Elle continuait à ne pas ouvrir la bouche. Je la fixais, elle me fixait aussi ; en tous cas, elle tenait ses yeux attachés sur moi d’une façon froide et sans regard, infiniment embarrassante et désagréable.

— Asseyez-vous, me dit d’un ton bourru le jeune homme, il ne va pas tarder à rentrer.

J’obéis ; je fis : hem ! j’appelai la vilaine Junon qui daigna, à cette seconde entrevue, agiter l’extrémité de sa queue, pour me faire signe qu’elle avouait me reconnaître.

— Une belle bête, repris-je.

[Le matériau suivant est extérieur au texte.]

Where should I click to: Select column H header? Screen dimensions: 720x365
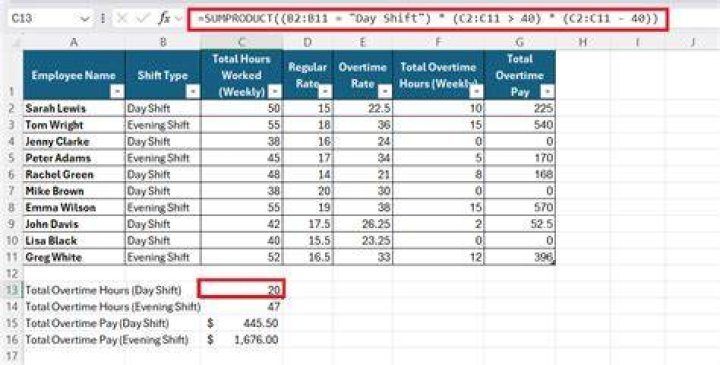click(x=583, y=42)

Avez-vous l’intention de vous séparer des petits, madame ?

— Ils ne sont pas à moi, dit l’aimable hôtesse, d’un ton moins engageant encore que celui qu’aurait mis Heathcliff à une telle réponse.

— Ah, vos favoris sont parmi ceux-là ! continuai-je, me tournant vers un coussin sombre où je voyais quelque chose comme des chats.

— Un singulier choix pour des favoris, observa-t-elle avec dédain.

— Je n’avais pas de chance : c’était un tas de lapins morts. Je recommençai à faire : hem ! et je me rapprochai du foyer, répétant ma réflexion sur la rudesse de la soirée.